**Quoted passage**
********

There is a famous propaganda poster from World War One, a time when the nations of Europe were tearing at each other’s throats. The poster depicted a worried looking man asked by his two young children: “Daddy, what did YOU do in the Great War?”

A hundred years after the Armistice, relations with Europe are still dominating our national consciousness. But I fear our children will ask of us adults today: “Mummy, Daddy, what did YOU do to prevent a No Deal Brexit?”

Whichever way you voted in the 2016 Referendum, no one voted to leave the UK horribly weakened, both economically and on the world stage. Yet the spectre of a no deal Brexit threatens precisely that: and seems impossible to exorcise within the existing make up of Parliament.

Britain has endured a horrible humbling over the course of the Brexit negotiations since Theresa May triggered Article 50 and imposed her ‘red lines’. Just as telling has been the utter failure of the government to secure the major international trade deals we were told were waiting like ripe, shiny apples.

How did we reach this mess? Inevitably, the responsibility belongs with those politicians who led the Brexit negotiations with the EU. With Theresa May, of course, but also her team of officials, cabinet ministers and Conservative MPs. Oh, and let us not forget the DUP, who have been kept on board with a £1.5 billion taxpayer-funded bung to keep the government in power.

********

**Provided material**
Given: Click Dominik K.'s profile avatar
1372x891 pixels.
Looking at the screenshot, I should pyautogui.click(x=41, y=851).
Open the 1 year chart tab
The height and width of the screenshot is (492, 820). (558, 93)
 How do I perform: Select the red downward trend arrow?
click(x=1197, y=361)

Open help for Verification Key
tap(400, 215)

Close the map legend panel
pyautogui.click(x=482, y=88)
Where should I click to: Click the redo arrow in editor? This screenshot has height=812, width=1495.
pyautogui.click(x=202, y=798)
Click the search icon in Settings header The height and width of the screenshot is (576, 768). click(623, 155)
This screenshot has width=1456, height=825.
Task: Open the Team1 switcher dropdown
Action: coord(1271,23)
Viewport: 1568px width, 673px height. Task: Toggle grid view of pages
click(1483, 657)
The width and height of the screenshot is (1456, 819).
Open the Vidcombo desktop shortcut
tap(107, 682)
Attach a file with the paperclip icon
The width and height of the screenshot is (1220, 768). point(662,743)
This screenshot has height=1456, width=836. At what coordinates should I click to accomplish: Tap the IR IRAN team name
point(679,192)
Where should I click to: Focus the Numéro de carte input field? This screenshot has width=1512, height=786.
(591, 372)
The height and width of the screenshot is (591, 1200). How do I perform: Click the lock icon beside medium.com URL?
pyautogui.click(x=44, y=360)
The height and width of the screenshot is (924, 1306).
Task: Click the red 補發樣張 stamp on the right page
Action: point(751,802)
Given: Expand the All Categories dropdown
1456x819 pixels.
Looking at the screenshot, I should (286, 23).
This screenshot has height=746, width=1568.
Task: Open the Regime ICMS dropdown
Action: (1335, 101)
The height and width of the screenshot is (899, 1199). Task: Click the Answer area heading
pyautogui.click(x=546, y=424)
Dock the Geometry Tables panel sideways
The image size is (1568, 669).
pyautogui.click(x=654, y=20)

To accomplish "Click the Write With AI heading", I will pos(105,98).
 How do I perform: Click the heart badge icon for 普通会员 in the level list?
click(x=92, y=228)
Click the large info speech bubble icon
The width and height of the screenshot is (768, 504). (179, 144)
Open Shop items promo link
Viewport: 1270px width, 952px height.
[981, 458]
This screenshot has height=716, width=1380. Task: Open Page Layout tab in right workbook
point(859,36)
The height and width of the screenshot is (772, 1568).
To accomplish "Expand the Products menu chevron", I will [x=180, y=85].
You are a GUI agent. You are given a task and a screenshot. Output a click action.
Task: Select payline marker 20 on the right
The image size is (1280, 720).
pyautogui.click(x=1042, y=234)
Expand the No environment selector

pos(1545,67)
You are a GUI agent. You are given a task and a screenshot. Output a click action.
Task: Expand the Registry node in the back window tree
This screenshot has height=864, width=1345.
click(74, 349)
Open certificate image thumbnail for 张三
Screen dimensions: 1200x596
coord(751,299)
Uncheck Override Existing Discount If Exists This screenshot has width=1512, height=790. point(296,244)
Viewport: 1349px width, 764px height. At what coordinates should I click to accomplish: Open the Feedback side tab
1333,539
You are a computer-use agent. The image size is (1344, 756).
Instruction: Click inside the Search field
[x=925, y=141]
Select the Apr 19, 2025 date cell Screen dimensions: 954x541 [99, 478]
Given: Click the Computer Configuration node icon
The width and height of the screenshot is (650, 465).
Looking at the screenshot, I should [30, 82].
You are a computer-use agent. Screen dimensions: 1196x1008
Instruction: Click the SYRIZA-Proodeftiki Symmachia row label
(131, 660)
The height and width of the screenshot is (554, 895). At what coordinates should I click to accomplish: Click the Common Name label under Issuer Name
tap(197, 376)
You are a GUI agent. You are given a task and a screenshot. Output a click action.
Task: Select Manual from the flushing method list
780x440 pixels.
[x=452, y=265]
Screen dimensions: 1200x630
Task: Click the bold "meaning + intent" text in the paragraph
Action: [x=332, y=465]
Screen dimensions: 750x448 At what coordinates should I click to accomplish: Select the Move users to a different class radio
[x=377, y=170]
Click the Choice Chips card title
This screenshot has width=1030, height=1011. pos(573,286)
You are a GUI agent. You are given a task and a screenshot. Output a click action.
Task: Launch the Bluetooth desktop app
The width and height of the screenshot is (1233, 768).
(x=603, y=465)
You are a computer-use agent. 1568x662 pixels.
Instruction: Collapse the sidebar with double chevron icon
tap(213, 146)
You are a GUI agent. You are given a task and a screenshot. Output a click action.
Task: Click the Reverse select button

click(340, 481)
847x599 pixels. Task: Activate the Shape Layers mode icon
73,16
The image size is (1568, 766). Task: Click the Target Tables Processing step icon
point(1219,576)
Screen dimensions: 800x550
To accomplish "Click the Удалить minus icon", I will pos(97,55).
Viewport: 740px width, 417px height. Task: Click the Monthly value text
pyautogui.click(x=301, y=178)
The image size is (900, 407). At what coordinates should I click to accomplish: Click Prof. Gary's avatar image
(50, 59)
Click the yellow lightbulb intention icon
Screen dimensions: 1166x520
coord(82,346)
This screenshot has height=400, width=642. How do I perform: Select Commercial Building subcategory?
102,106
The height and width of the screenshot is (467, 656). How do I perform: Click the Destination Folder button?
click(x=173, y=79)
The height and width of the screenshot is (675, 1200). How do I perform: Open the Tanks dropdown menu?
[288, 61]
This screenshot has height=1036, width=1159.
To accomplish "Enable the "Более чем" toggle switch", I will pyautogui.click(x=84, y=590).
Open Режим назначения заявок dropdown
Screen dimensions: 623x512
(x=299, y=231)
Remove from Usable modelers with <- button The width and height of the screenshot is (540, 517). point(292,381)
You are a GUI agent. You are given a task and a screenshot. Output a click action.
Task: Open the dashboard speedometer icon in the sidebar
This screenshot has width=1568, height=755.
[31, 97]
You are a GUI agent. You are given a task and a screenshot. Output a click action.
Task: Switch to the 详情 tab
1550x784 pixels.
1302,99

********

**Instructions**
• 1. From the Brexit commentary, copy the passage starting at "Whichever way you" up to and including "ripe, shiny apples.".
• 2. In the Brexit commentary, what sum was paid to keep the DUP on board?

**Outputs**
• 1.
Whichever way you voted in the 2016 Referendum, no one voted to leave the UK horribly weakened, both economically and on the world stage. Yet the spectre of a no deal Brexit threatens precisely that: and seems impossible to exorcise within the existing make up of Parliament.

Britain has endured a horrible humbling over the course of the Brexit negotiations since Theresa May triggered Article 50 and imposed her ‘red lines’. Just as telling has been the utter failure of the government to secure the major international trade deals we were told were waiting like ripe, shiny apples.

• 2. £1.5 billion of taxpayers' money